▶ [Problem description]
Return the lines of the data below starting at the one holding "Task: Select the 创业 bottom tab" and ending at the one holding "This screenshot has width=1104, height=848.", word for word, leaving every picture out.

[Data to examine — start]

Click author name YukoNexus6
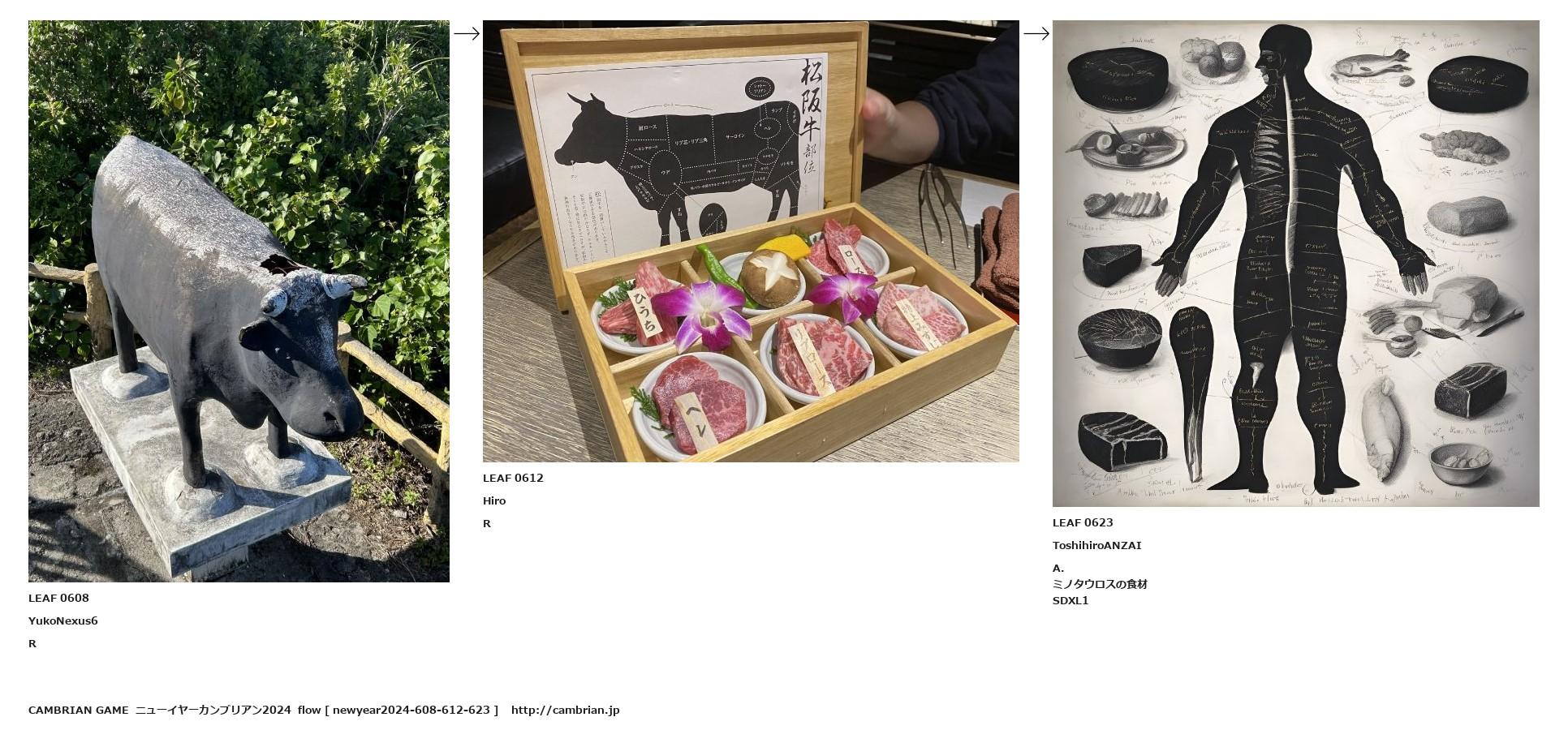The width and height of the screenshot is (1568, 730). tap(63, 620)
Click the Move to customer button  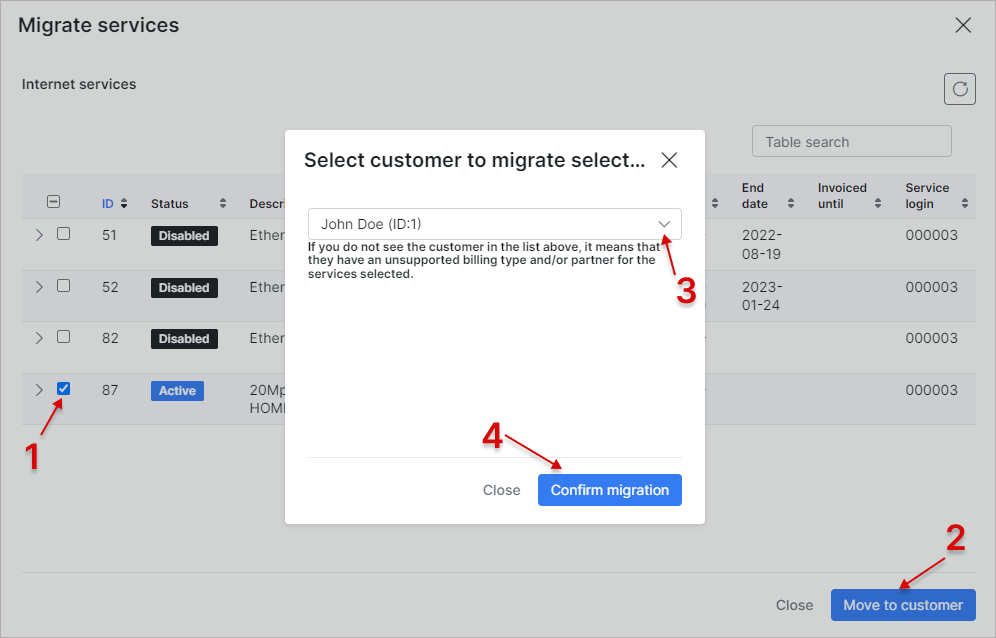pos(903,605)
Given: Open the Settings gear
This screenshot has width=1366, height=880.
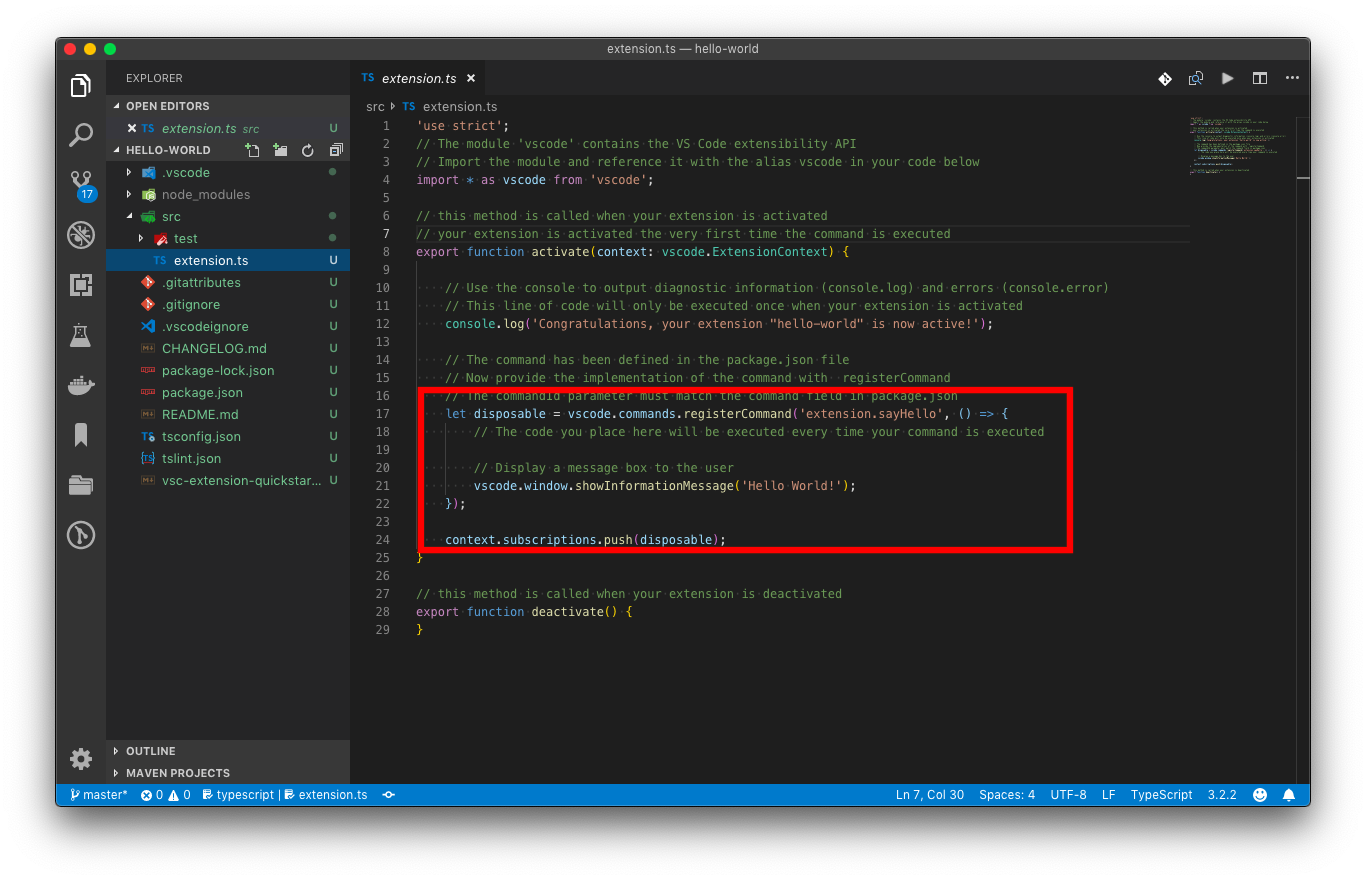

[Data to examine — finish]
[Data to examine — start]

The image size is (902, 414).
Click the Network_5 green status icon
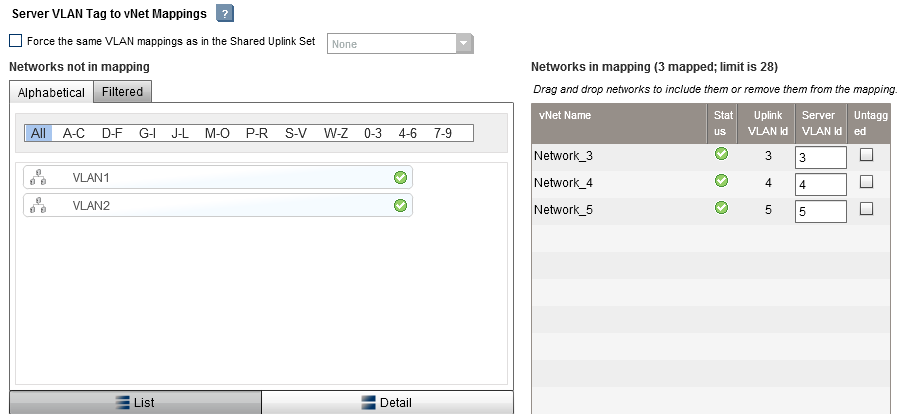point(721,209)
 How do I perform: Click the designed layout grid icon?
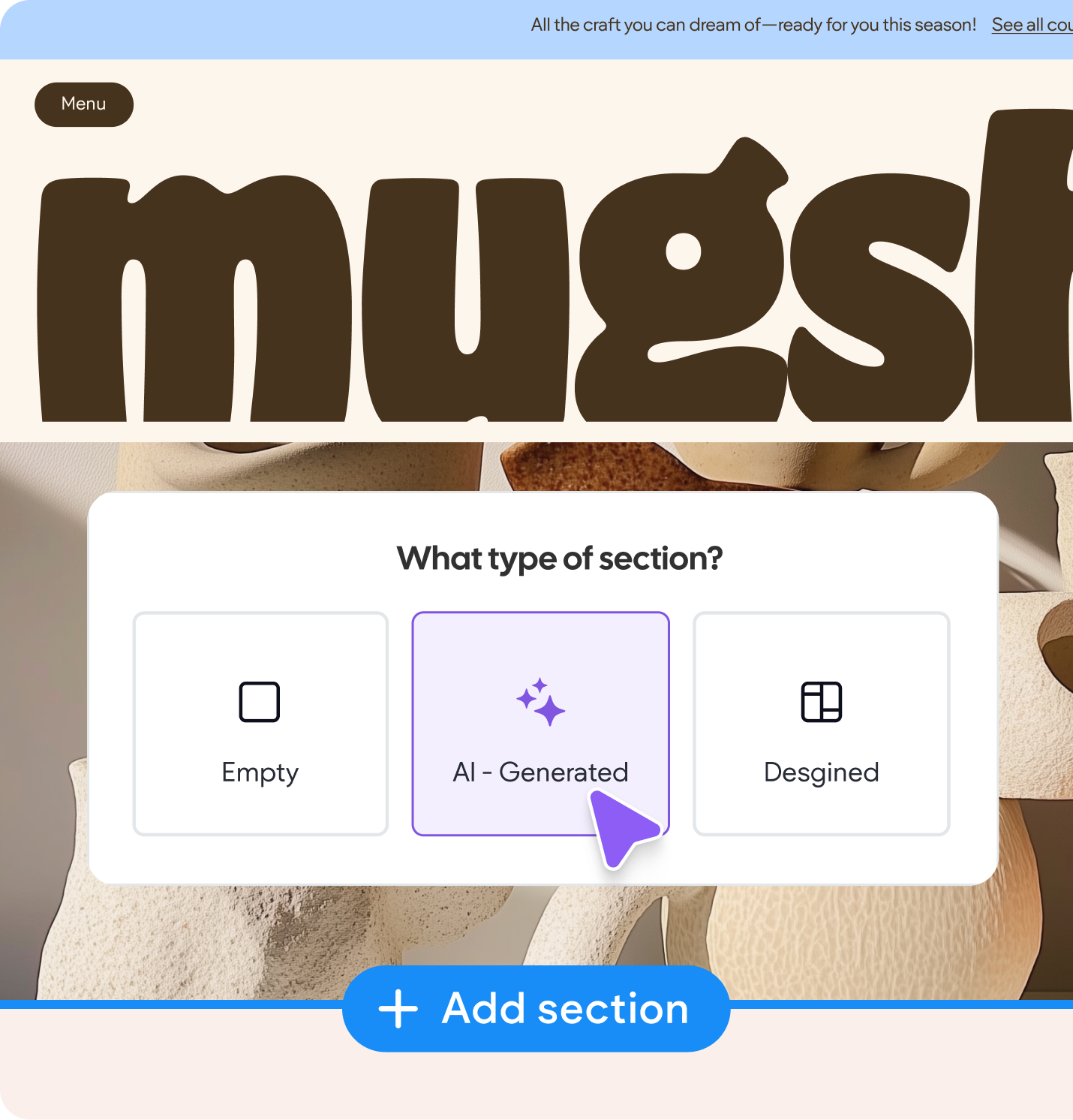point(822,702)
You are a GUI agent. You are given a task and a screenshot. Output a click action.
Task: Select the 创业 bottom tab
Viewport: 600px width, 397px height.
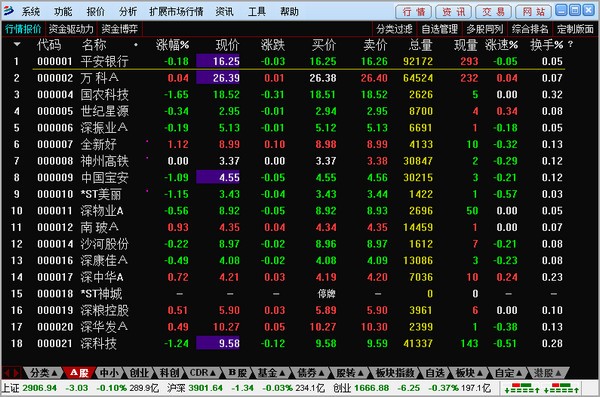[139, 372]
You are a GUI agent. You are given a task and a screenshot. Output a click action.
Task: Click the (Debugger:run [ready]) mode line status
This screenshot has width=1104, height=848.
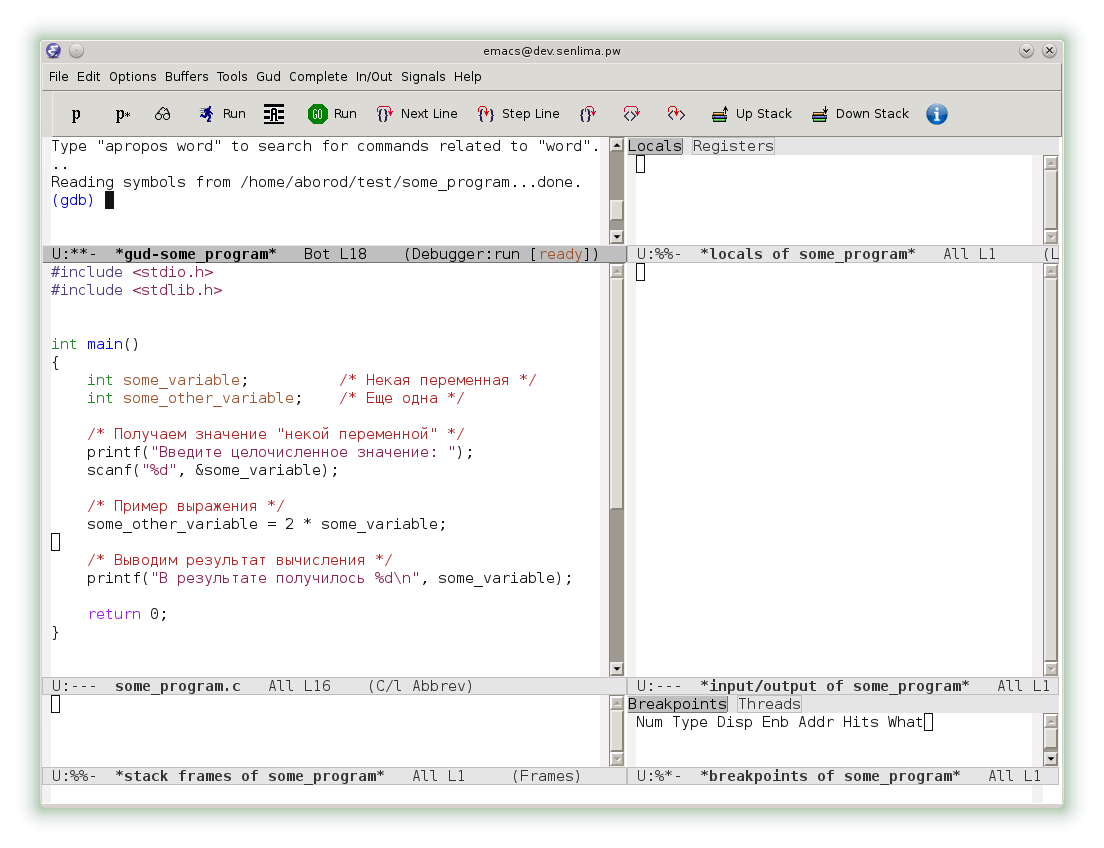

[Data to examine — finish]
[Data to examine — start]

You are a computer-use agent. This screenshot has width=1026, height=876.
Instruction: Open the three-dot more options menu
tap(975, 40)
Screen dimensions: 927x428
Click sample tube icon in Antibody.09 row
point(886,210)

[Data to examine — finish]

▶ [Solution for this exercise]
Task: Select the 创业 bottom tab
Viewport: 600px width, 397px height.
[139, 372]
You are a GUI agent. You are given a task and a screenshot. Output a click action.
Task: Click the (Debugger:run [ready]) mode line status
This screenshot has width=1104, height=848.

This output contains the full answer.